The video shows a man walking up to the LGBT youth center in the middle of a sunny Arizona day, looking around him as he holds a red gasoline can.
He steps into the center and casually pours liquid onto the floor of the rooms. As he walks back outside, closing the door behind him, the floor erupts in flames, the blaze spreading through the rooms of the center.
No one was injured in the July 12 blaze, but the Phoenix LGBT youth center, run by an organization called One-n-Ten, was completely destroyed. Fire officials initially believed it was an accident caused by a “combination of improperly stored rags and batteries mixed with a hot, ventilated room,” Rob McDade, Phoenix Fire Department captain, told the Arizona Republic.
But on Wednesday, the Phoenix Fire Department announced it wasinvestigating the fire as arson, after surveillance footage was recovered of the man dousing the floor with liquid just before the blaze. Authorities asked for help in finding the suspect, identifying him as Darren William Beach Jr., 26.
As soon as One-n-10 staff members saw the video, they immediately recognized the man’s face. The organization said it was “sad to report” that the suspect had used the center’s services on and off for about three years.
“This news hurts,” executive director Linda Elliott said in a news conference Wednesday. “Obviously this young man has issues and needs help.”
The man began using the program services in 2013 and aged out in 2016 once he turned 25, Elliot said. The center staff last made contact with him about two months ago. He apparently also sought services at other organizations in the Valley.
“Someone that you’ve provided services to and helped out, you just would not expect to come back to your center and do this sort of thing,” Elliot said, adding that it was a “total shock.”
She said she does not have any reason to believe the arson was a hate crime.

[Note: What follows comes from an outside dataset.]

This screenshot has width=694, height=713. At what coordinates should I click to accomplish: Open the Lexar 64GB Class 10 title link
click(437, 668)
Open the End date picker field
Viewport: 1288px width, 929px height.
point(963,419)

But she said she worries the news will be traumatizing for the youth who use the program’s services.
“Many of them knew this young man, and this is their safe place,” Elliot said. “Someone comes and burns it down … that’s traumatic.”
A number of the young people who come to One-n-Ten struggle with mental illness and behavioral health problems.
“Many of the youth we encounter have been kicked out of their homes because they’re gay,” she said. “They’ve been on the street, they’ve been abused, beat up, sex trafficked.”
Following the initial news of the fire earlier this month, the organization wrote in a Facebook statement that the site would be closed indefinitely.
“Our 24 year old organization was forged by a resilient community, focused on providing youth opportunities, and support service,” the post read.
The center offered activities and an online high school program for LGBT youth. Up to 40 teens and young adults could be seen in the center on any given night, according to the Phoenix Business Journal, and the 3,000-square-foot space served about 1,000 people a year.
Passing by the road on the day of the blaze and “seeing seven firetrucks in front of the building was like a punch in the gut,” Elliott told the Business Journal. The organization lost supplies and electronic equipment, food, hygiene and personal products, and camping equipment.
“Our youth whom we serve have been worried,” the organization said on its website. “Some are shaken. Our staff has been juggling the many issues that surrounded this loss with a great deal of professionalism, but also heartache and long hours.”
But One-n-1o now plans to move to a new location, which it anticipates opening in September. It has opened a temporary location to support the youth who use the program.